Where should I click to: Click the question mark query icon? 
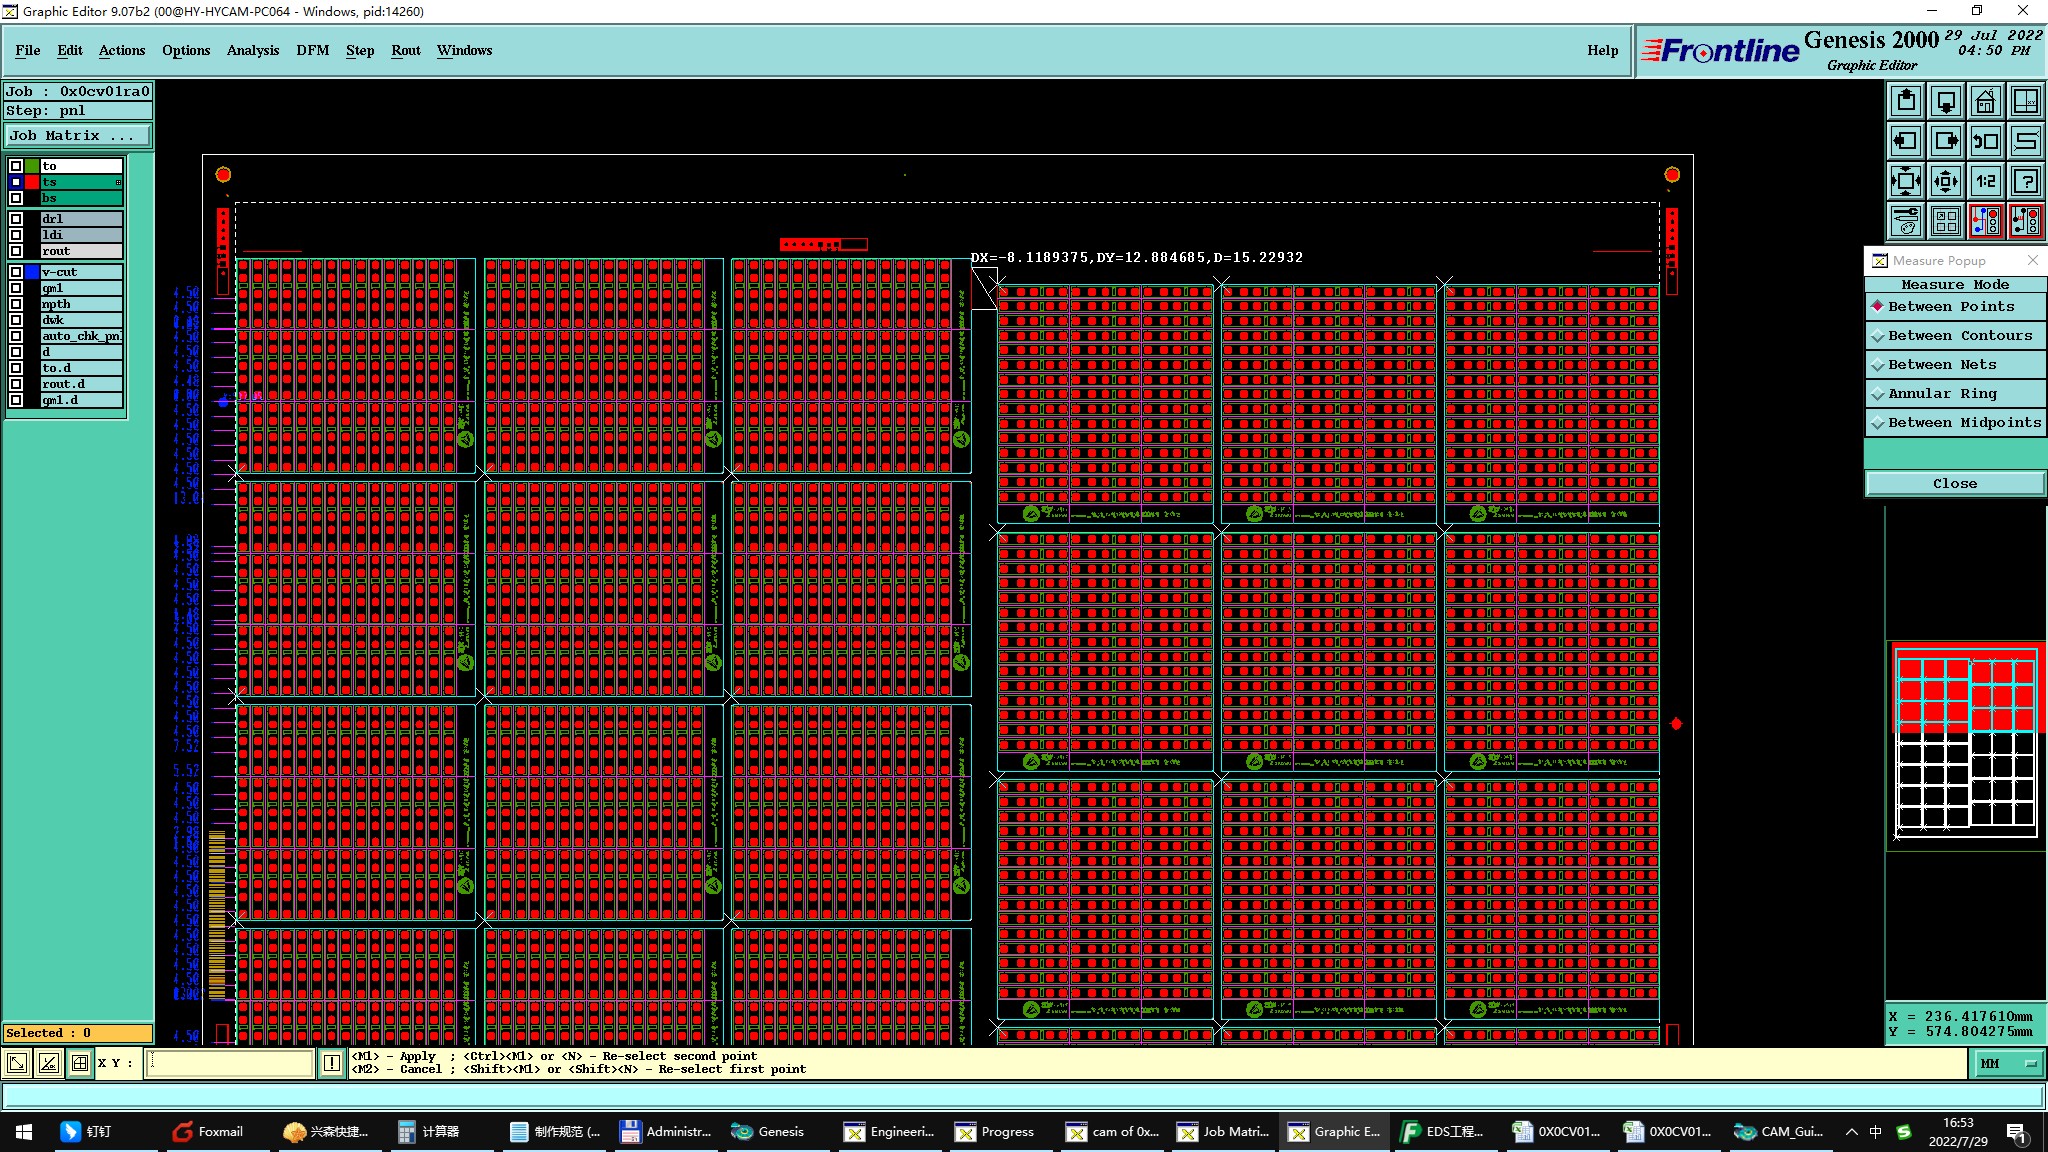pyautogui.click(x=2025, y=181)
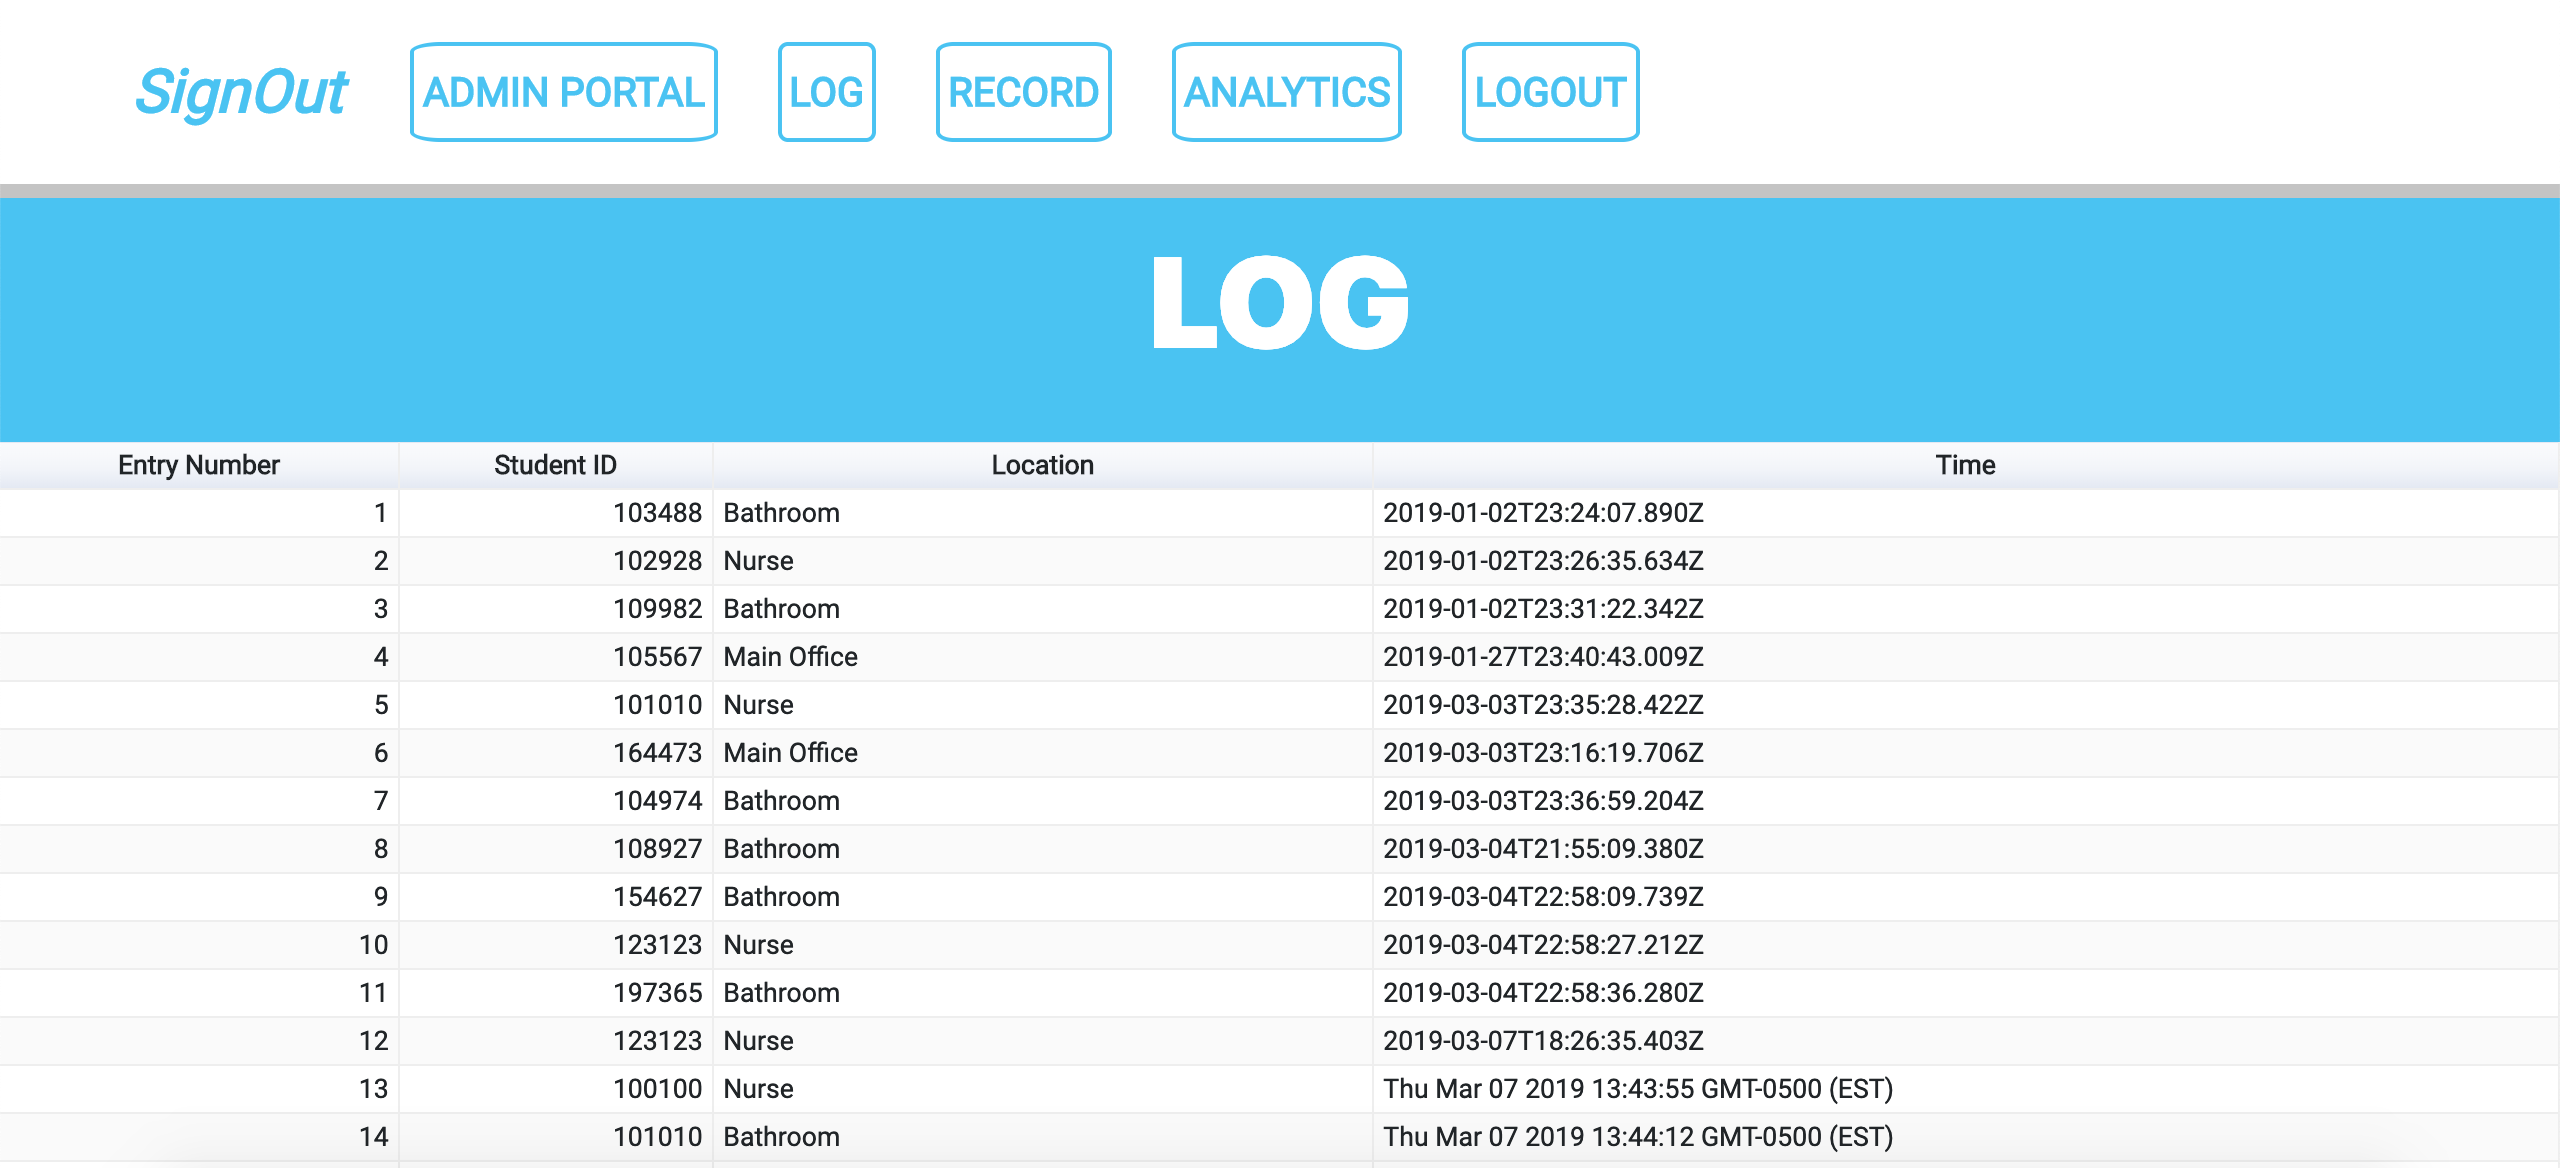Click timestamp 2019-03-03T23:16:19.706Z
This screenshot has width=2560, height=1168.
point(1543,753)
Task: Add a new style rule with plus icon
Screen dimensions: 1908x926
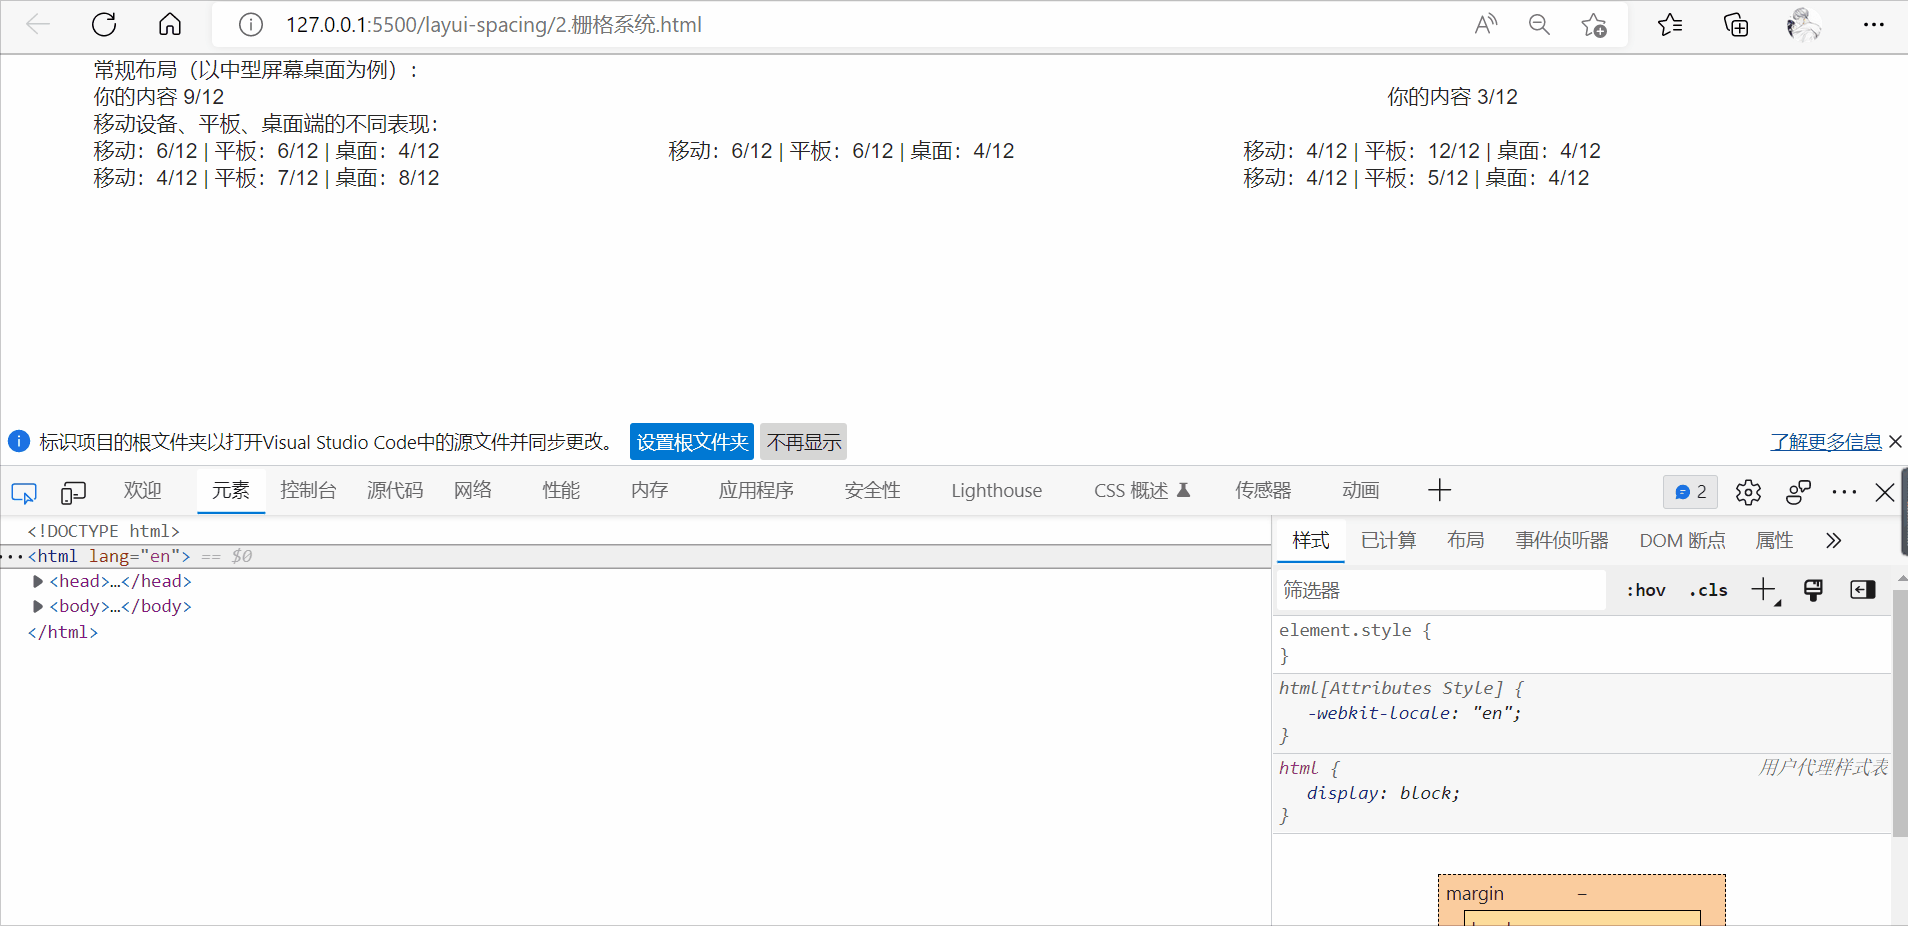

::::::::::

Return all records exactly; no pictures.

### Answer section
Where should I click to: Click the question mark query icon? 
pyautogui.click(x=2025, y=181)
Click timestamp 2019-03-03T23:16:19.706Z
This screenshot has width=2560, height=1168.
point(1543,753)
Task: Add a new style rule with plus icon
Screen dimensions: 1908x926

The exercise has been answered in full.